NAS devices are also designed to work for many years before they require any replacement. However, if you don’t take good care of them, they can easily fail within a short period of time. If you want to increase the lifetime and maintain the good performance of your NAS device, this article is for you. We are going to share with you some tips on how you reduce the risk of failure and data loss of your NAS device. Here we go
- Power your NAS device with an interrupted power supply
One of the major causes of failure in NAS devices is instability in the power the device receives. For instance, a sharp change in the voltage of the power supply may lead to the failure of some internal components of the NAS device. To mitigate this, avoid connecting your NAS device directly to Grid power. Install an uninterrupted power supply system in between so that it stabilizes the power before it gets to the NAS device.

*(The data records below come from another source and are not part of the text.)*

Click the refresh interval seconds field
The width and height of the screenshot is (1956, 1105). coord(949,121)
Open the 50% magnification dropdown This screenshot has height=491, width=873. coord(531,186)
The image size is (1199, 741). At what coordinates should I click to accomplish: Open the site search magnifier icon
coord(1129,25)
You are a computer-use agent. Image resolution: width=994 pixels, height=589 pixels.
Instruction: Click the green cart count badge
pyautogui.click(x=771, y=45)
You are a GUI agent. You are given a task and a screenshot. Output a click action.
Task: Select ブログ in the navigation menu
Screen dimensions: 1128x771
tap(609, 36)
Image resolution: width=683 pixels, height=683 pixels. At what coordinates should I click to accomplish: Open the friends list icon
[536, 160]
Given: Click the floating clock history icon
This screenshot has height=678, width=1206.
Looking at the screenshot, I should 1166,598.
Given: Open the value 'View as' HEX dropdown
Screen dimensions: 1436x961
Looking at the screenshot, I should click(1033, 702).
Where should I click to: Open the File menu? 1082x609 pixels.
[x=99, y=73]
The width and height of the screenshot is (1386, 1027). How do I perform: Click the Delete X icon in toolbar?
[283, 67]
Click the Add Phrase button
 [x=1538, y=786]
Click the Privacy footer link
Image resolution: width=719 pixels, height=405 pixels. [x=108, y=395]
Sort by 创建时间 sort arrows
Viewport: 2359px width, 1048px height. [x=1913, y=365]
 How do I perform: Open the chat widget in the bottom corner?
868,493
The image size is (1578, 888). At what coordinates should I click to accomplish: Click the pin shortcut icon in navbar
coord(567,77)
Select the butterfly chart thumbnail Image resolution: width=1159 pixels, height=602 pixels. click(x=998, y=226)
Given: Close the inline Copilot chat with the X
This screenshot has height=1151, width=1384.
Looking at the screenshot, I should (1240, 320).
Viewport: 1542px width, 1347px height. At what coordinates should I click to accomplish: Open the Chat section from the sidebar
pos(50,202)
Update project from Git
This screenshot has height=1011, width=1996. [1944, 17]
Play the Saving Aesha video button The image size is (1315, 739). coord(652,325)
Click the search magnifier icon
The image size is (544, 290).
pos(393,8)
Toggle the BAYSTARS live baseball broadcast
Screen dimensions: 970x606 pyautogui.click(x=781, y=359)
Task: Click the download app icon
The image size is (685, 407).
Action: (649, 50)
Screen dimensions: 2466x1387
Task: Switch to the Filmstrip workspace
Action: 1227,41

- Put limitations on data access rights
If you give freedom to everyone connected to the NAS device network to add and remove the data they wish, you will likely lose lots of data due to a few irresponsible people on the network. To avoid such scenarios, always put strict rules regarding who can add and remove data from the NAS device. Most of the server operating systems have the option of setting data access rules on your NAS device. So, always take advantage of them.
- Have your data backed up automatically
You can not have all the data on your server stored on one device. It is important to create several backups of the most important data that you would need in case the main NAS system fails. Most of the NAS devices support the option of automatically backing up the important data of the device. So take advantage of this option because it may save you one day.
- Make sure you check on the data backups regularly
Just like your main NAS device, the devices you use to backup your data are also equally vulnerable. So, you should check on them regularly to make sure all the backed-up data they are storing is safe. You should also make sure the backup system is not on the same power supply and also not in the same room as the main NAS device. Separating them will eliminate the risk of losing both devices due to a fault in the power supply or even something unexpected like a fire outbreak.
- Make sure you choose the right RAID level for the hard drive in your NAS system
The RAID level you choose is highly significant as far as the safety of your data is concerned. So, always make sure you choose a RAID that will keep all the data on your NAS device secure without affecting the performance of the client devices trying to access the system. There are several RAID levels that you can choose from based on the main objective of your NAS
It is always a good practice to choose a RAID level that has a good balance between performance and data safety. It may require installing a more robust infrastructure to have a system that is safe and high performing. But in the long run, this investment will pay off. So, don’t be tempted to save money by compromising data safety.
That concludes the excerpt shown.